Ee Puzhayum Kadannu is a 1996 Indian Malayalam-language romantic drama film directed by Kamal and starring Dileep and Manju Warrier. The film was a box office success. It was remade in Telugu as Pelli Peetalu (1998), in Tamil as Kanna Unnai Thedukiren (2001) and in Kannada as Sambhrama (1999).

==Plot==
Anjali is the third daughter of a late music teacher. She lives with her two elder sisters, Ashwathy and Aarthi, and grandmother. Her life changes when Gopi moves into his brother's house as her neighbor. They fall in love. However, she has a problem with their marriage since she has two elder unmarried sisters. Gopi finds a groom for Ashwathy, but the marriage is called off as she is mute and deaf. After two failed attempts to get her married, they all feel hopeless when out of the blue, Gopi's friend admits that he loves Ashwathy. Hence, Gopi helps him marry her. Following this, they try to get Aarthi married; but she admits to never having gotten over her old boyfriend. Gopi and Anjali track him down and ask him to marry her. He admits to liking her but reveals that his mother would ask for a lot of dowry. Gopi does everything he can, including making his brother loan out his house to obtain the money and the ornaments they demanded, which were provided by Aarthi's boyfriend himself.

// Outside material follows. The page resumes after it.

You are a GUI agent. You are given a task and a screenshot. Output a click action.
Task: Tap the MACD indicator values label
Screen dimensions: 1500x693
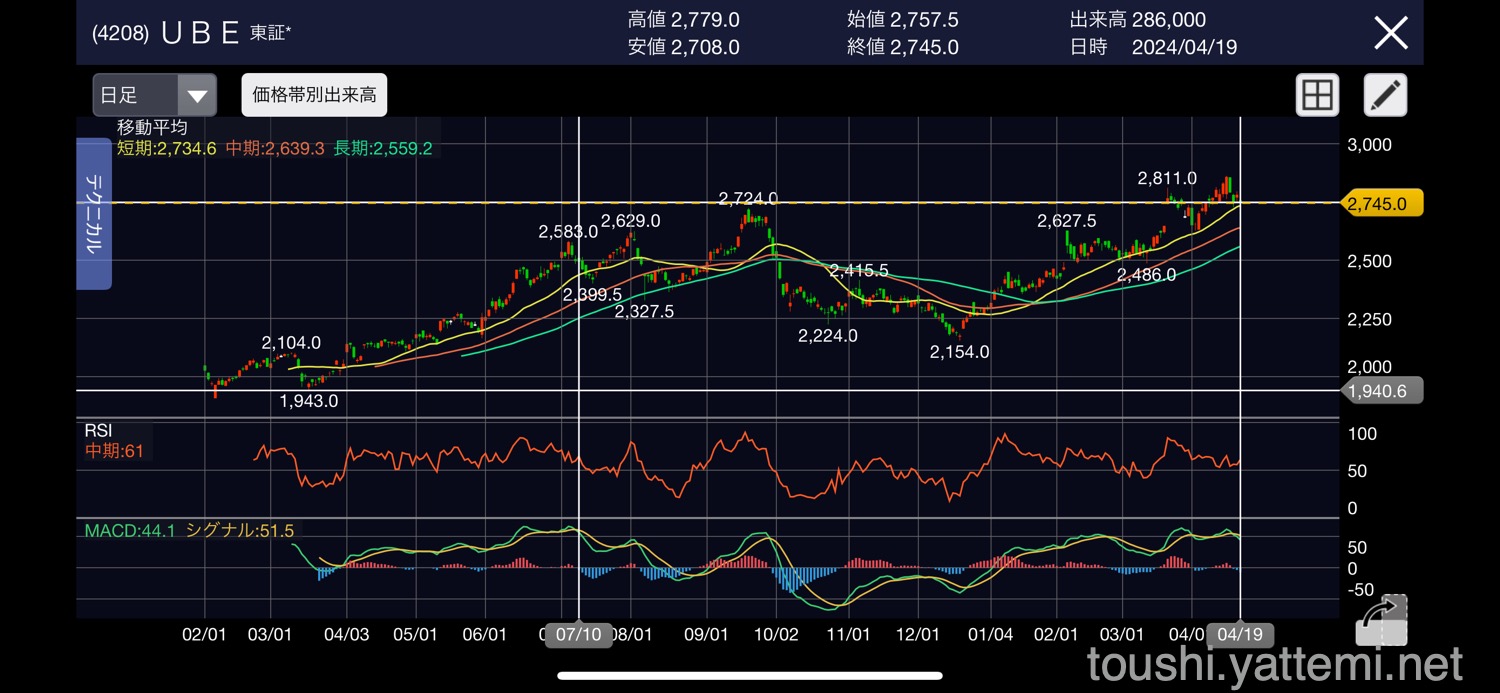(188, 531)

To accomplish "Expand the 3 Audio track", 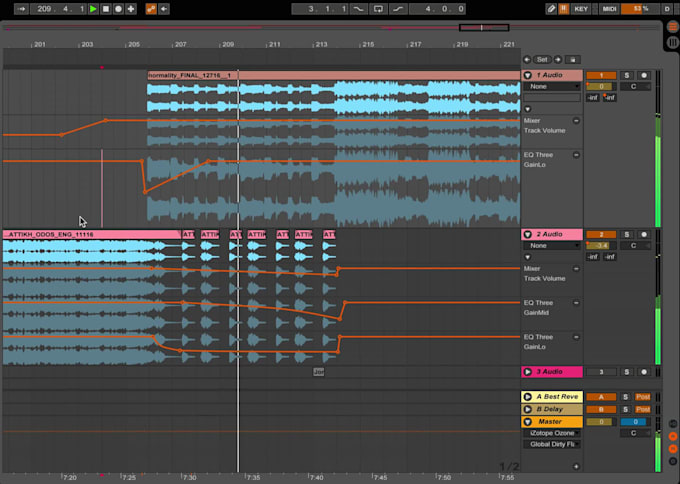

However, that night, when their drunkard step-brother steals the ornaments from Anjali's house, Gopi finds him and accidentally kills him. He confesses to Anjali that he killed him, but they hide this until Aarthi's wedding is over. Eventually, Gopi is arrested in front of the wedding guests.

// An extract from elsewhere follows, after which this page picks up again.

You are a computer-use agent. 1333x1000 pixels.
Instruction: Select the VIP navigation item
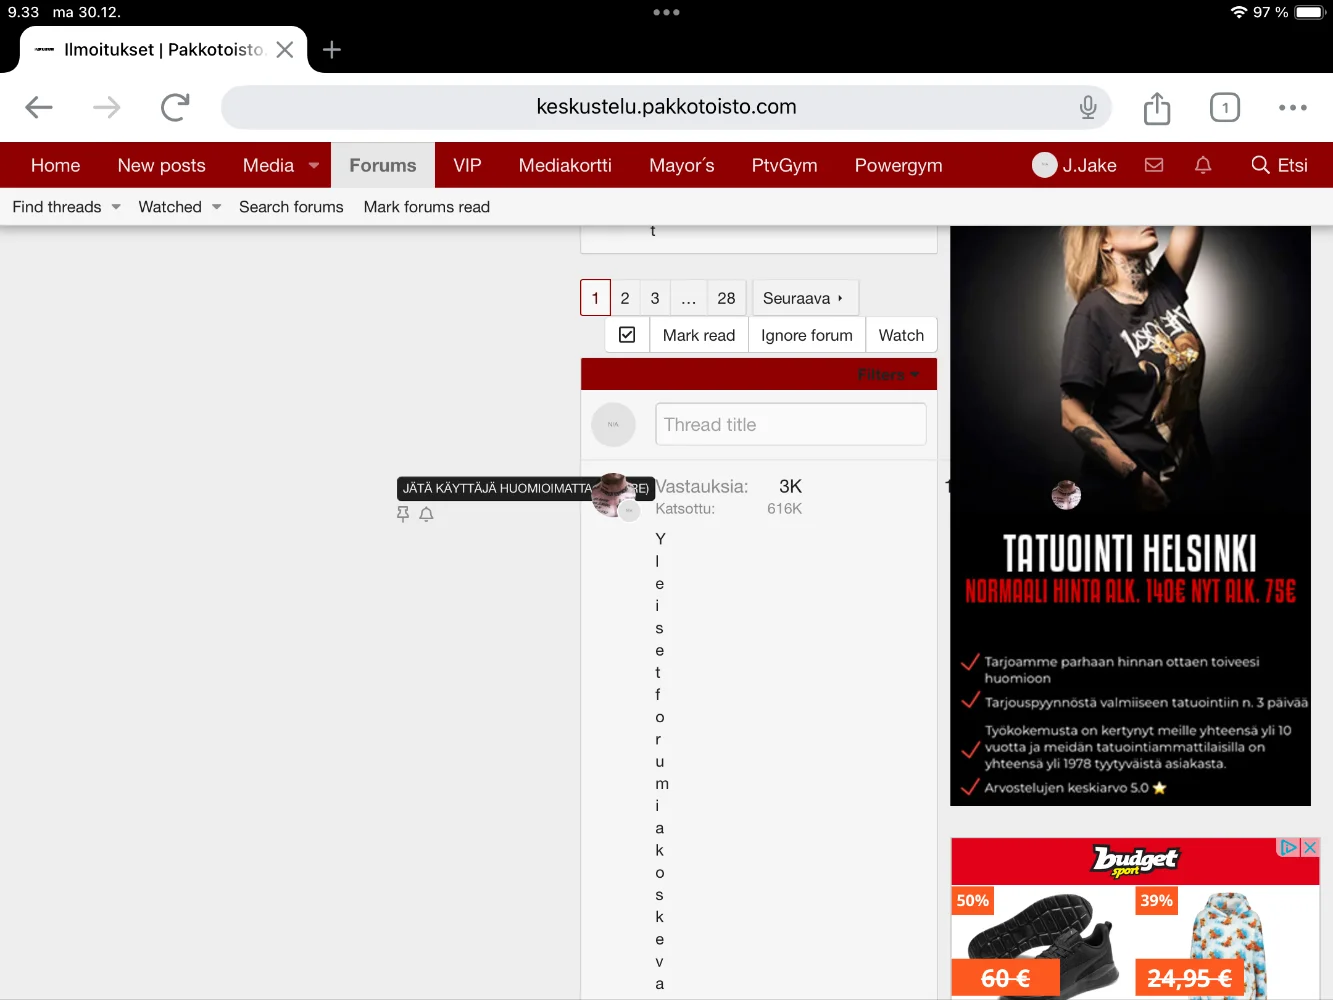(467, 166)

After five years, when Gopi is back from jail, Anjali and her whole family are waiting for him, and the movie ends on a positive note.

== Production ==
This film marked the first collaboration between Kamal and lyricist Gireesh Puthenchery. The latter had met Kamal at Hotel Maharani in Kozhikode and while drunk, chided him for not collaborating with him. Although Gireesh was drunk and apologised the following day, Kamal agreed to collaborate with him as opposed to his regular collaborator Kaithapram Damodaran Namboothiri.

==Soundtrack==
The movie has melodious songs composed by Johnson, with lyrics by Gireesh Puthenchery.

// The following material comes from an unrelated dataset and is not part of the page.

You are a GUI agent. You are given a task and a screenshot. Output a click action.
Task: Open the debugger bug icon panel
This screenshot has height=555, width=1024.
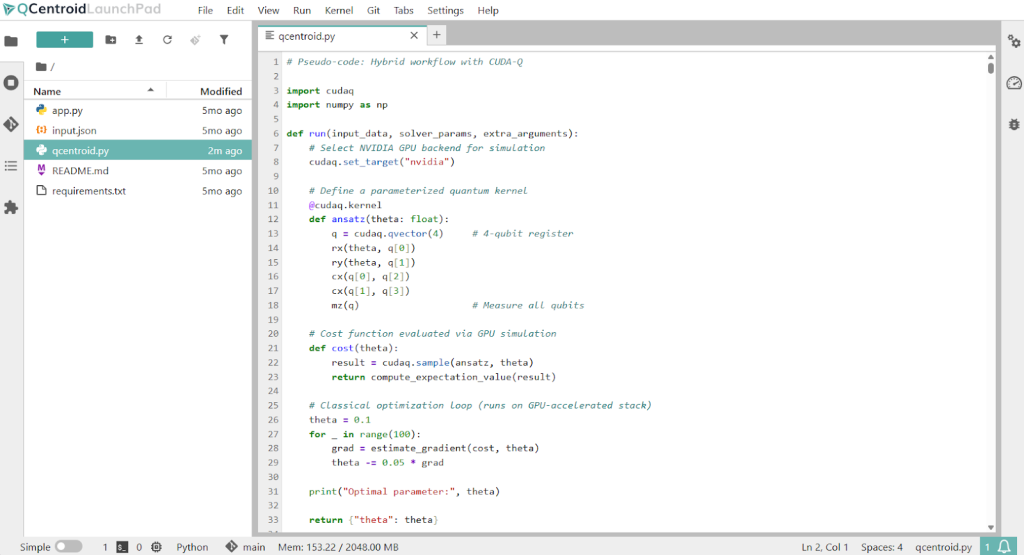coord(1013,124)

| Track | Song title | Singer(s) | Other notes |
|---|---|---|---|
| 1 | "Raathinkal Poothaali" | K. J. Yesudas | Raga: Tilang |
| 2 | "Devakanyaka" | K. J. Yesudas |  |
| 3 | "Paathira Pullunarnnu" | K. J. Yesudas | Raga: Abheri |
| 4 | "Vaidoorya Kammalaninju" | M. G. Sreekumar, K. S. Chithra, Sujatha Mohan |  |
| 5 | "Sreelalolayam" | K. S. Chithra | Raga: Sankarabharanam |
| 6 | "Devakanyaka" | K. S. Chithra |  |
| 7 | "Kaakka Karumban" | Sujatha Mohan | Raga: Kedaragowla |
| 8 | "Thankachengila" | G. Venugopal | Raga: Chakravakam |
| 9 | "Vaidoorya Kammalaninju" | M. G. Sreekumar |  |

==Box office==
The film became a commercial success.

==Awards==
Manju Warrier won both Kerala State Film Award for Best Actress & Filmfare Award for Best Actress – Malayalam for portraying her role Anjali in this film.